Key Points:
- Deferred imitation is the ability of children to reproduce actions they’ve observed after a delay, offering insights into memory development and complex cognitive processes.
- Deferred imitation is more than mere copying; it showcases a child’s capacity to recall and replicate actions, aiding skill acquisition and the transmission of behaviors and traditions, while also providing valuable insights for developmental psychologists.
Imitation and observation are very important ways in which children learn and achieve a wide range of new behaviors. Learning through imitation is very efficient, because adults typically take complex behaviors and break them down to demonstrate actions that are appropriate for the child’s age and abilities. In many occasions, children do not respond to a behavior immediately, and so this information is stored in the long-term memory – that’s when deferred imitation comes in.
What is deferred imitation?
Deferred imitation is defined by the American Psychological Association as a modeled action or series of actions that are reproduced after a certain delay of minutes, hours, or days after viewing the behavior.

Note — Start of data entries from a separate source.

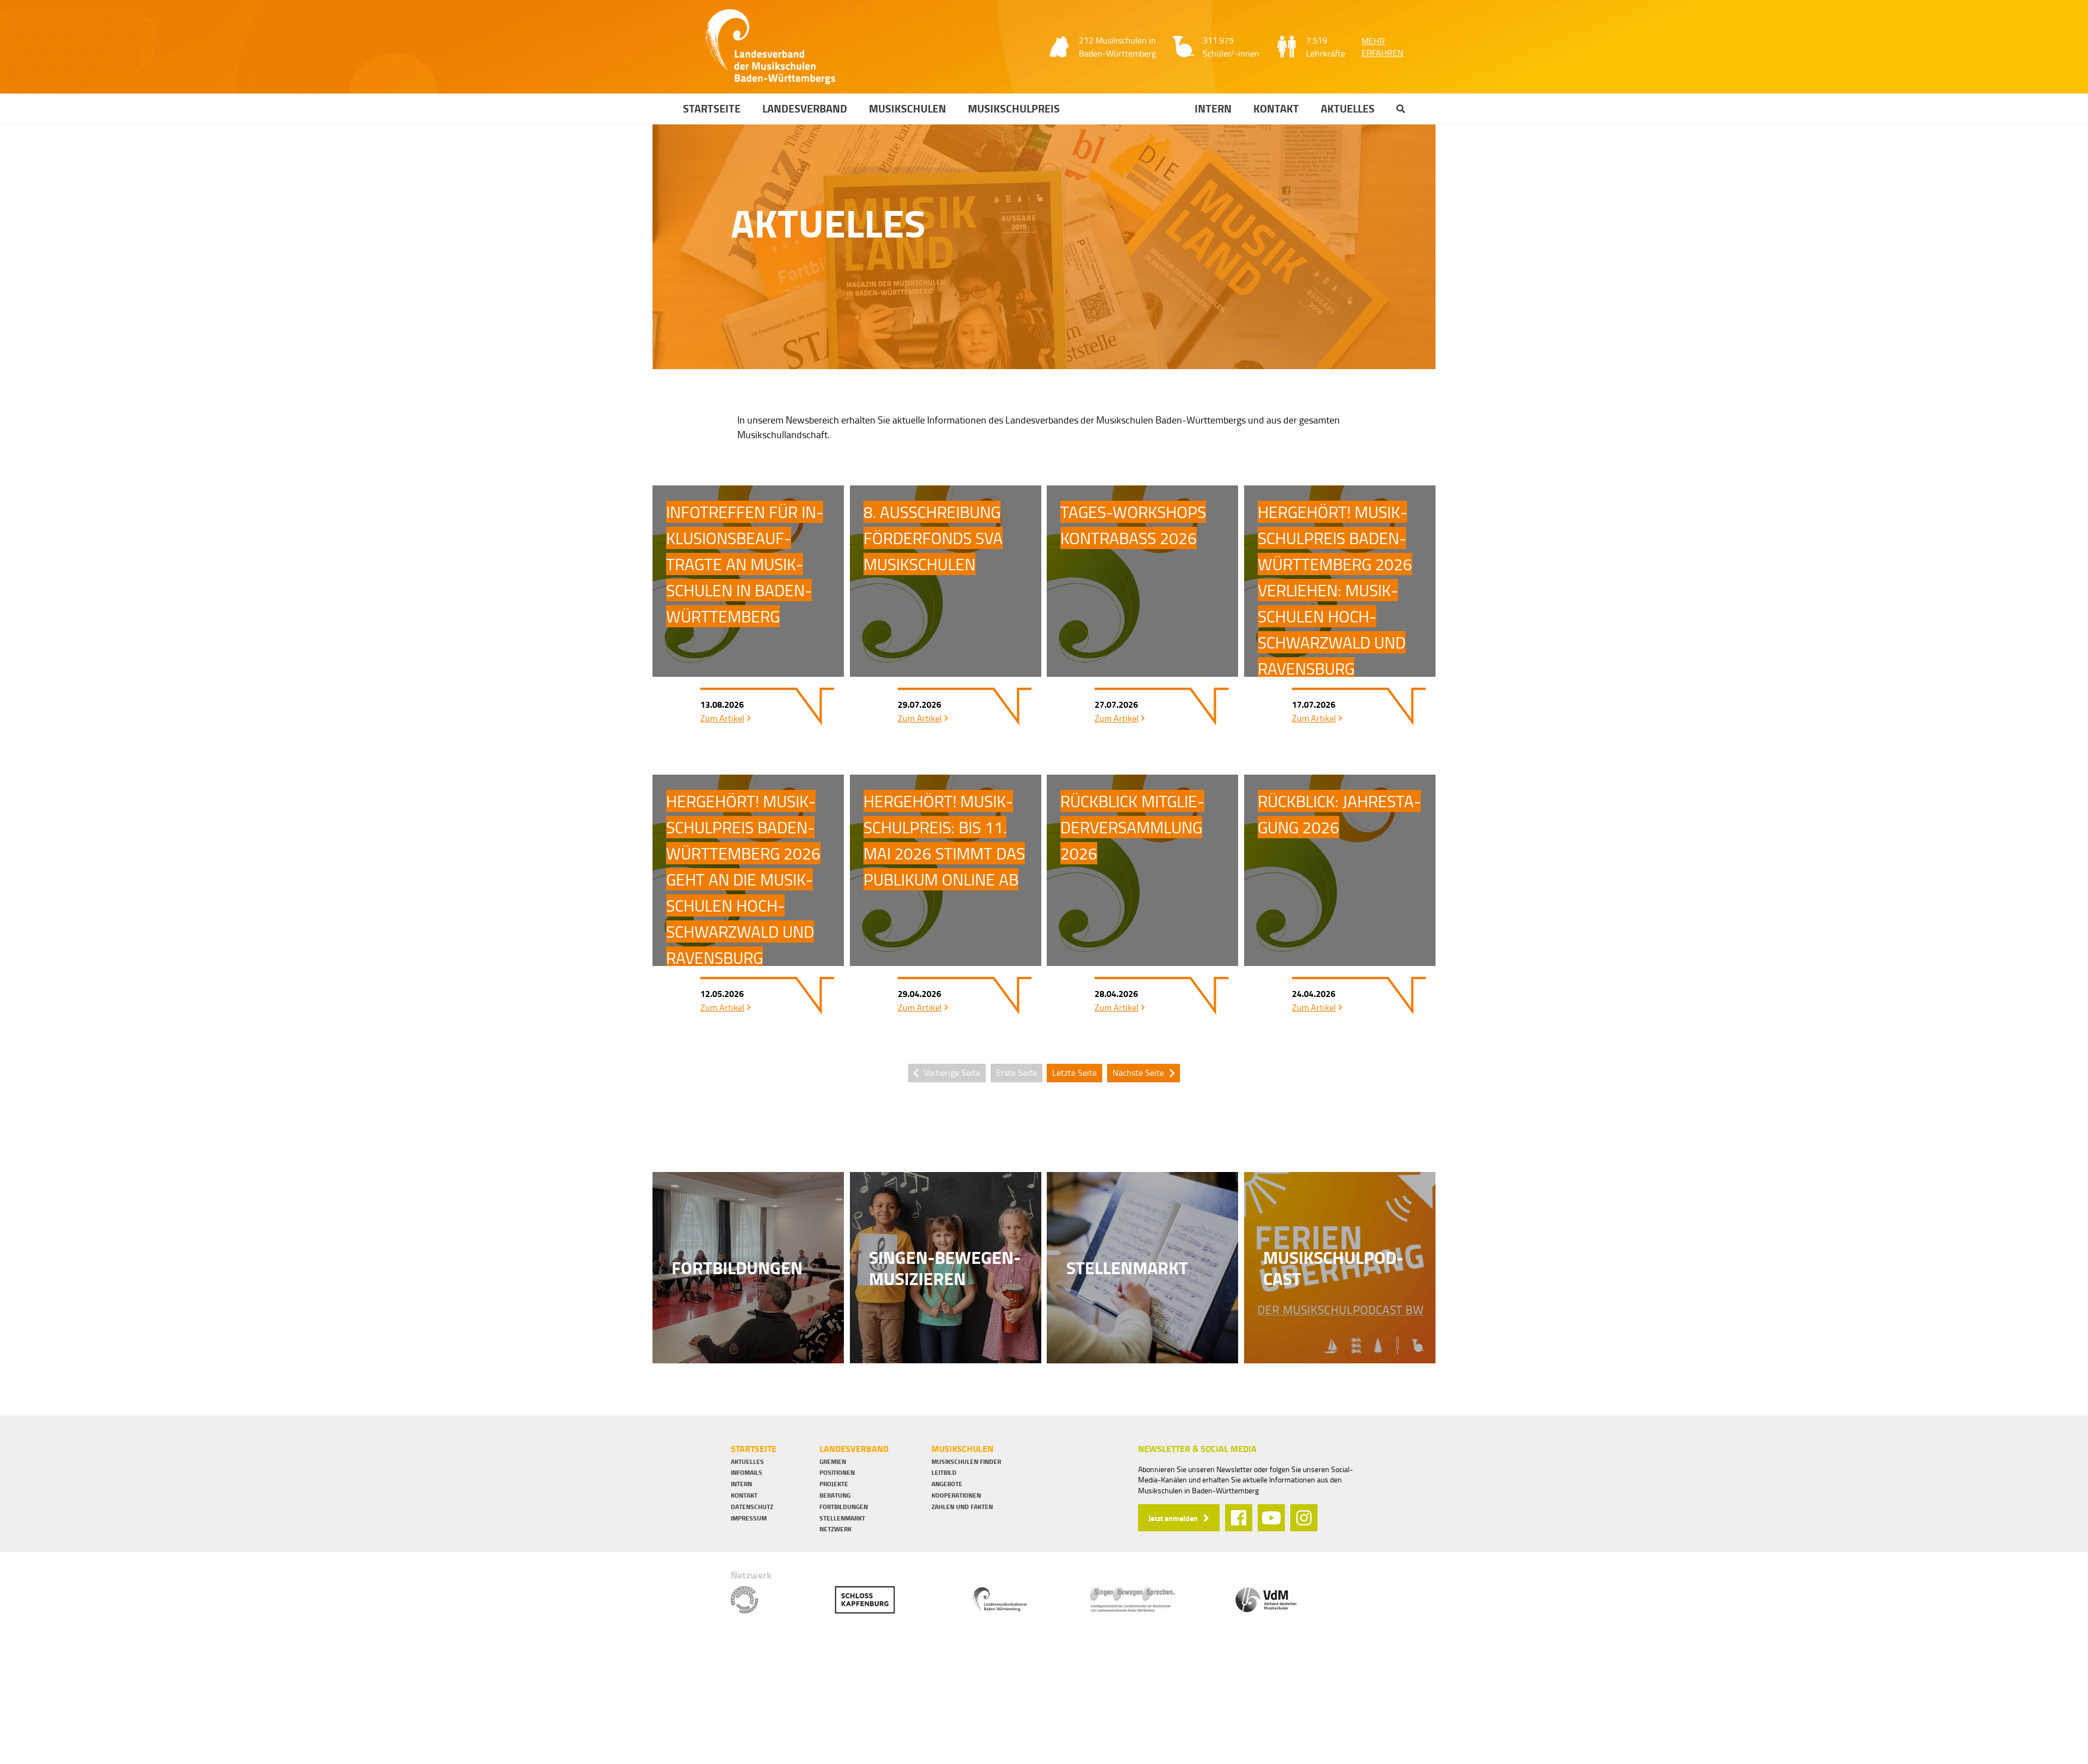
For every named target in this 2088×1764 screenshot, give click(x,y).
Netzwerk (835, 1529)
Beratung (834, 1495)
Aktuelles (1348, 108)
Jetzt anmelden (1173, 1518)
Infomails (746, 1472)
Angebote (946, 1484)
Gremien (832, 1461)
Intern (1213, 108)
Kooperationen (956, 1495)
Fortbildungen (843, 1507)
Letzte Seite (1074, 1073)
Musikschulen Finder (966, 1461)
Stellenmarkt (842, 1518)
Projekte (833, 1484)
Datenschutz (752, 1507)
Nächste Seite (1138, 1073)
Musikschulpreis (1014, 108)
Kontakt (1276, 108)
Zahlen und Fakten (962, 1507)
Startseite (712, 108)
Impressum (749, 1518)
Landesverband (804, 108)
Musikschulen (907, 108)
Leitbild (943, 1472)
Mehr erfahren (1382, 47)
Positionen (837, 1472)
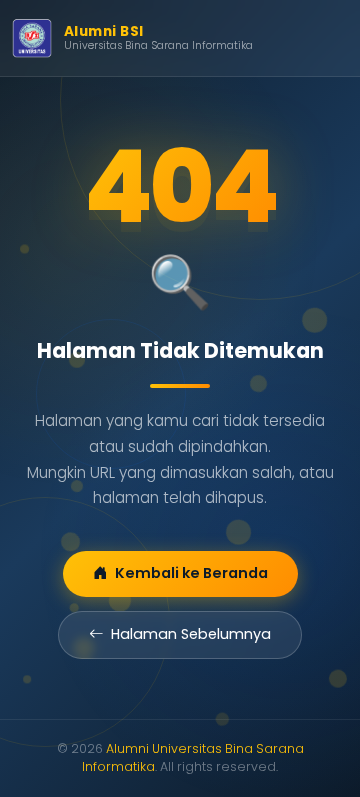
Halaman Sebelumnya (191, 634)
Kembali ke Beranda (191, 573)
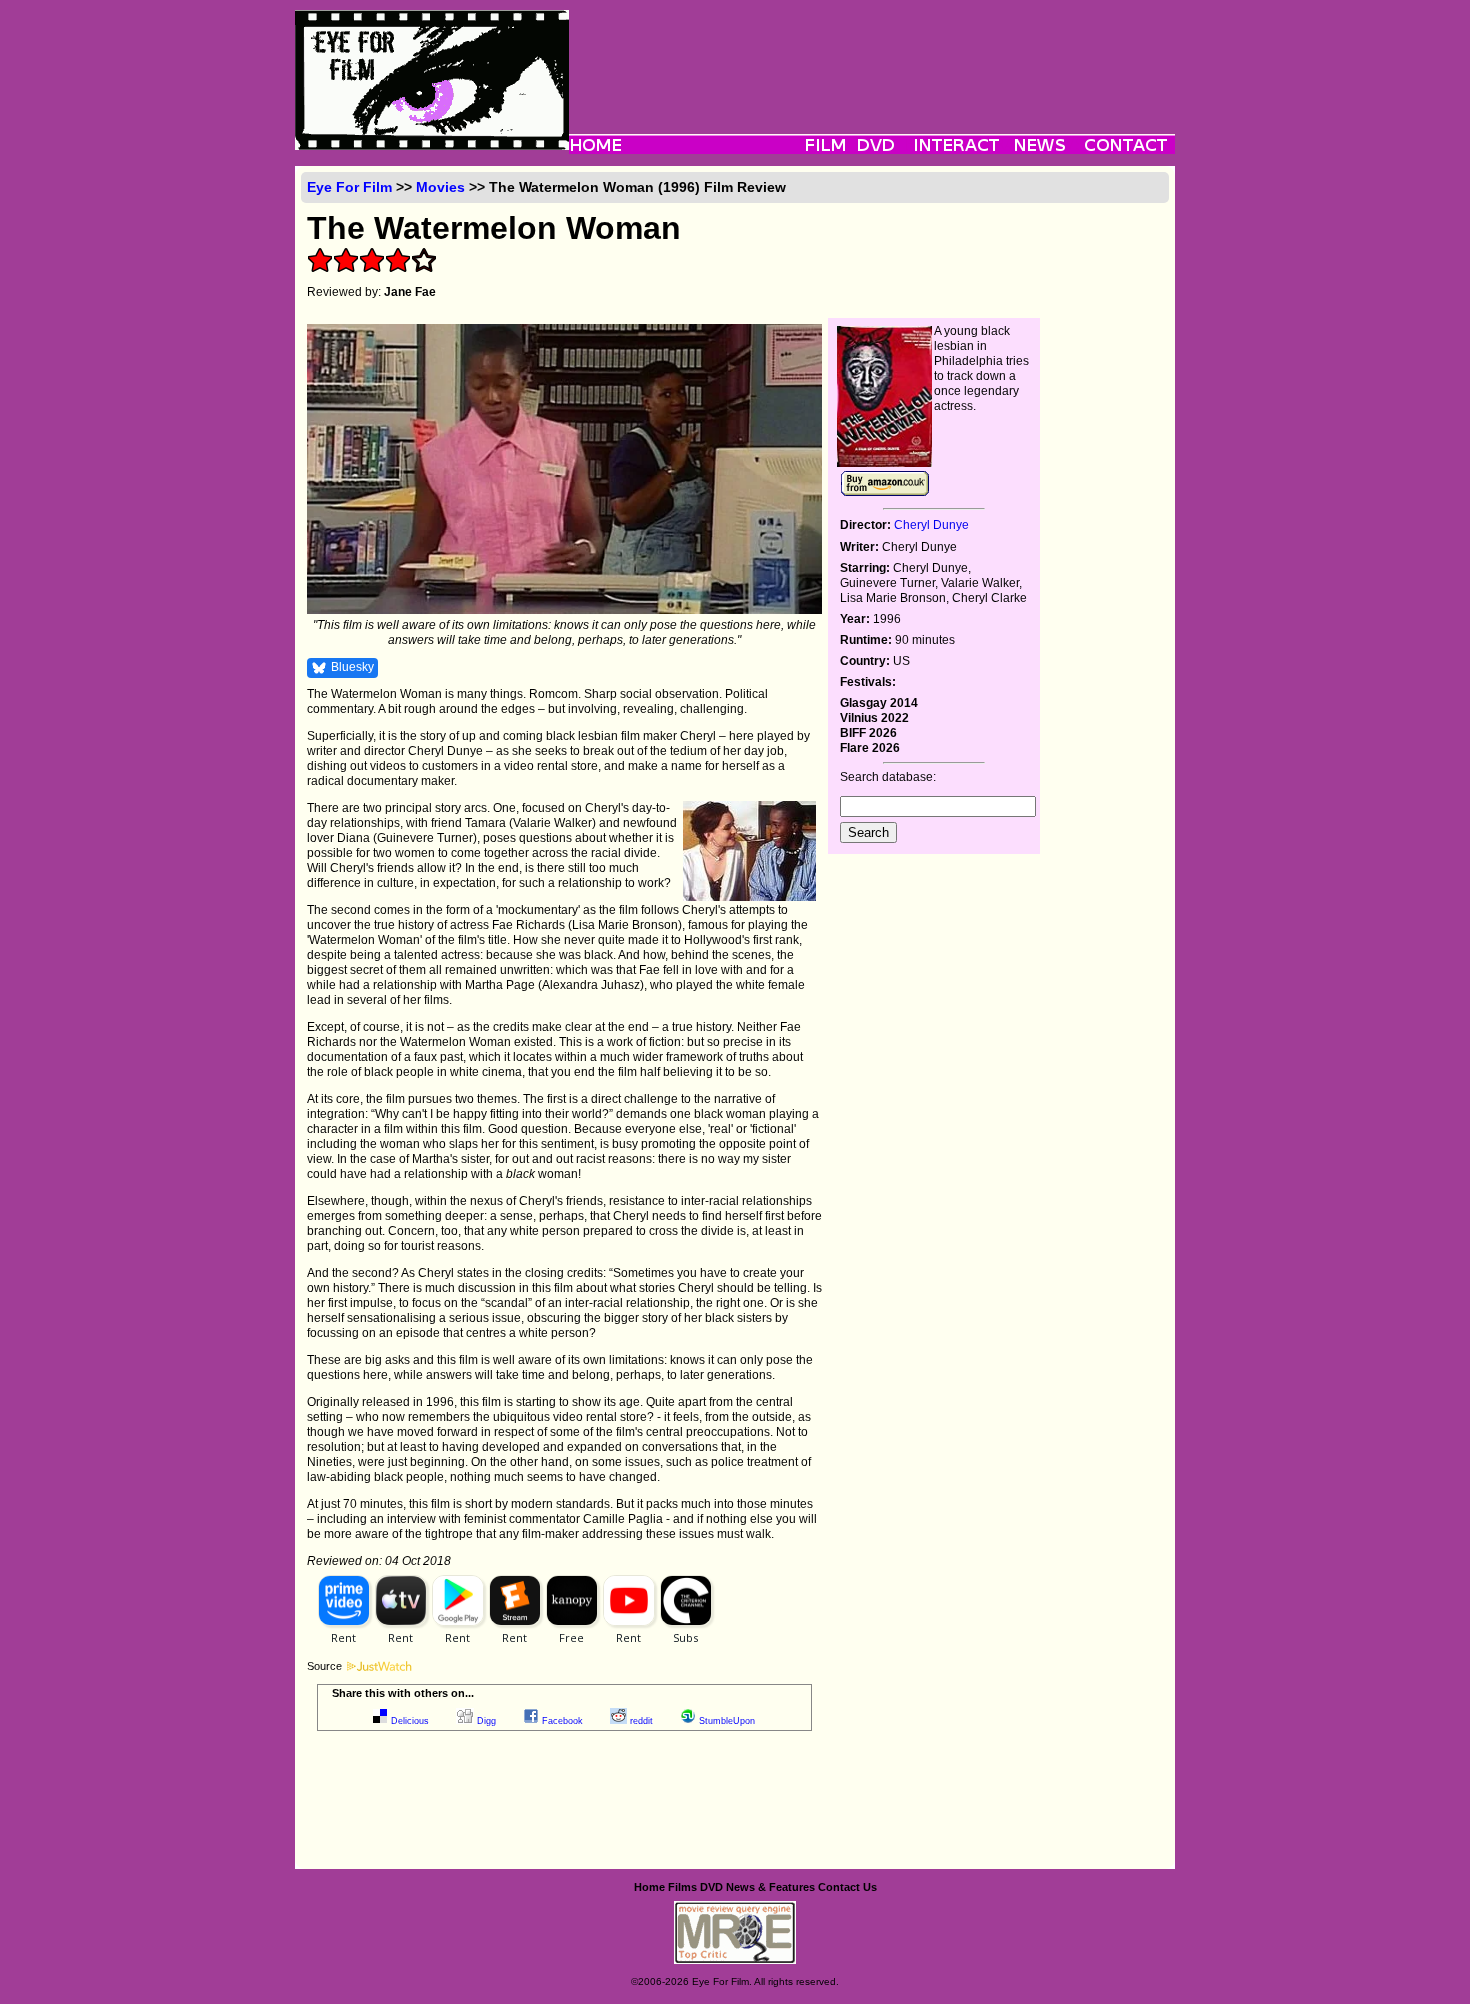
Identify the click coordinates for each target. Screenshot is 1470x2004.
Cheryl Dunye (931, 525)
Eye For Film (349, 187)
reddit (641, 1721)
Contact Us (847, 1887)
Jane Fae (410, 292)
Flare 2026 (870, 748)
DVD (711, 1887)
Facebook (562, 1721)
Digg (486, 1721)
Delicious (410, 1721)
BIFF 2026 (868, 733)
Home (649, 1887)
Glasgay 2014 (879, 703)
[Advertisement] (872, 55)
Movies (440, 187)
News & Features (770, 1887)
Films (682, 1887)
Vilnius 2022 (874, 718)
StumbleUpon (727, 1721)
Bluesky (352, 667)
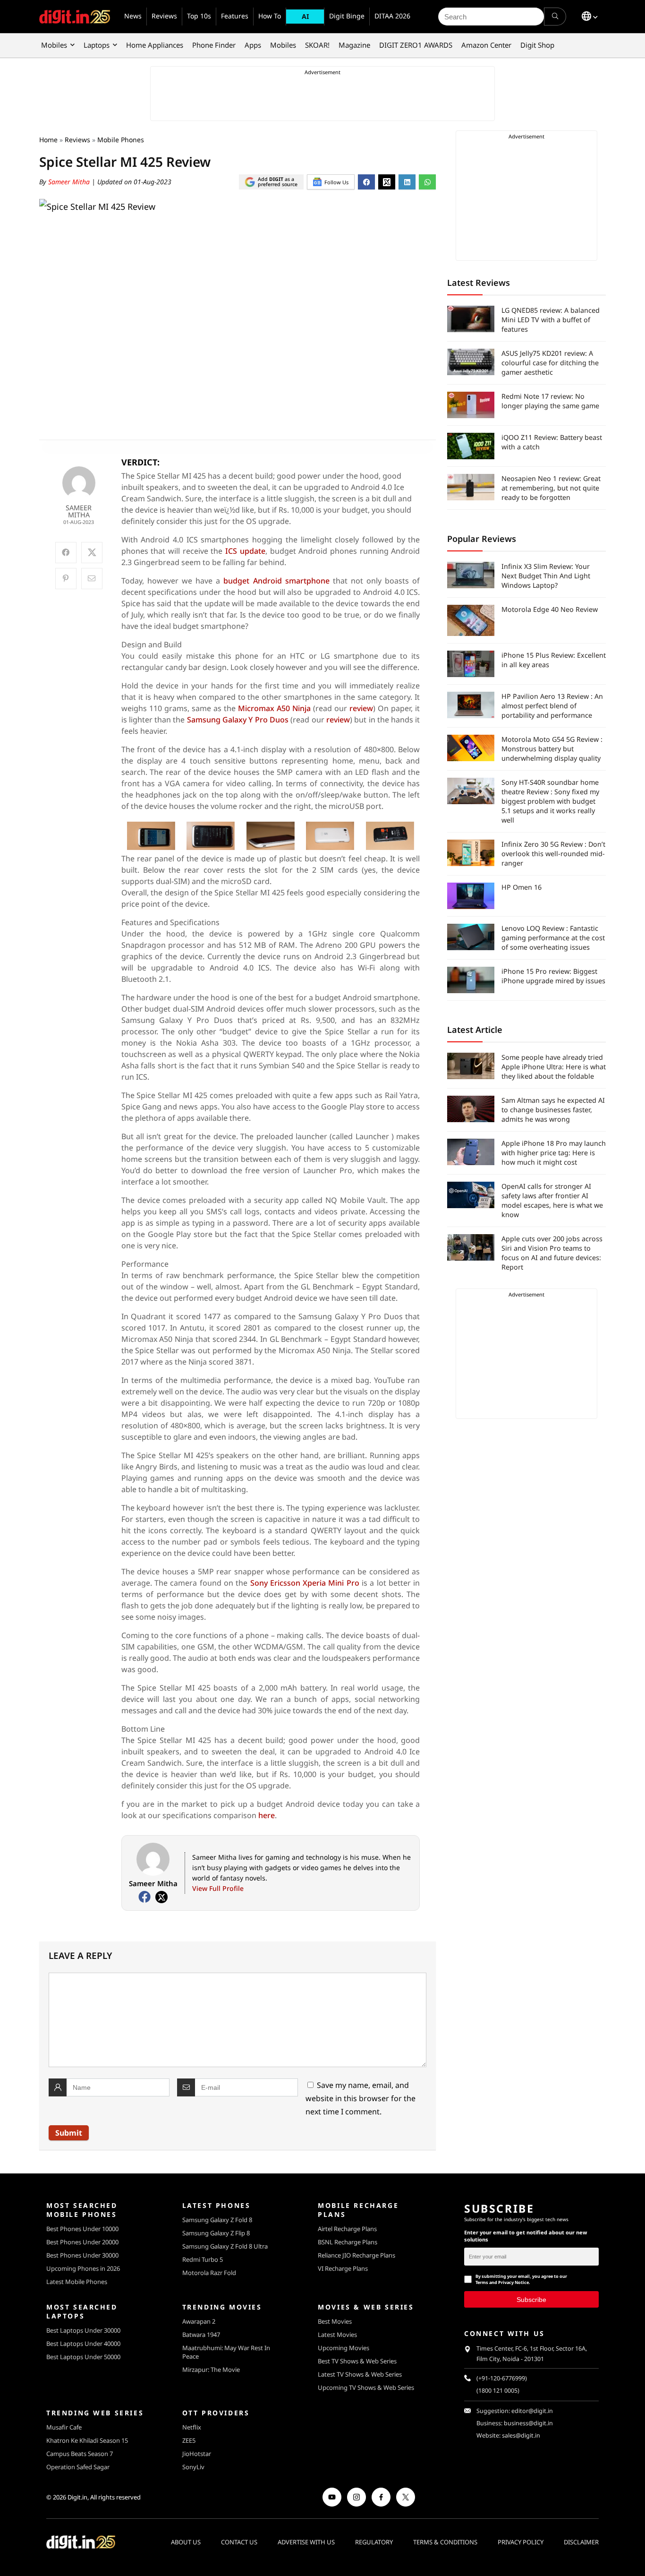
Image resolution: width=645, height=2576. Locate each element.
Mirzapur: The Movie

This skill is relevant to scientists and theorists because infants and children aren’t always capable of imitating actions as soon as they happen, so the child must be able to imitate long after the action or ability has been displayed by an adult.
This is why deferred imitation is widely used in studies that investigate memory development in children. Deferred imitation can be considered as a way of observing long-term memory in children.
In 1962 Jean Piaget proposed that deferred imitation developed in infants approximately at about 16 to 24 months; but studies investigating this behavior in younger infants (9 to 14 months old) have found that deferred imitation of simple tasks can sometimes be observed in babies late in their first year of life.
You may notice that, as the age of your little one increases, so does the length of time they are able to retain and reproduce specific actions. For example, children that are eight months old will only show deferred imitation after up to two weeks; but at 24 months, toddlers will be able to imitate after delays of up to two to three months.
More than imitation
The beauty behind deferred imitation is that it can give you a tremendous amount of insight into your little one’s development. It symbolizes an underlying complex cognitive process.
It has been theorized that imitation may also be an important channel for early social learning. It seems that observation has a great effect on skill acquisition and, in some cases, even more so than conditioning or trial and error.
Also, the capacity that children have to imitate after a delay is remarkable, because they appear to be able to show deferred imitation even after changes in the environment and stimuli have been made.
What are the implications of deferred imitation?
When your baby is able to imitate what they saw you do a day or a week before, they show that they’ve acquired the ability to retain the information, recall it, and reproduce it without a guide later on. Closing a flap, pushing a button, or shaking an object after seeing an adult doing it a while before, are simple acts that demonstrate a cognitive process, as well as physical one.
Deferred imitation taps more into “recalling” abilities than recognition per se. Your baby must do something more than simply discriminate between a familiar and an unknown object, he must use his motor skills to reproduce the act they saw earlier.
For starters, deferred imitation emphasizes your baby’s ability to acquire new skills or patterns of behavior through observation. Even from a young age, babies are encoding many of the stimuli that are happening around them, to retain and repeat later.
During the process of deferred imitation, your little one isn’t just copying what is currently happening; instead, they are recalling and repeating the act some time after they see it. That is why deferred imitation may reveal a more complex underlying cognitive process.
Deferred imitation is a fundamental process, since it can contribute to the transmission of behaviors and development of traditions, because it allows for actions to be reproduced by individuals at a very young age and at a different time and location from when and where they were first witnessed.
The continued study of deferred imitation is essential for scientists and developmental psychologists to gain further understanding of the trajectory of the way memory develops in children. Learning about this process also allows you to appreciate every new advance and gesture, no matter how small, since now you know how these represent big steps forward in your baby’s development.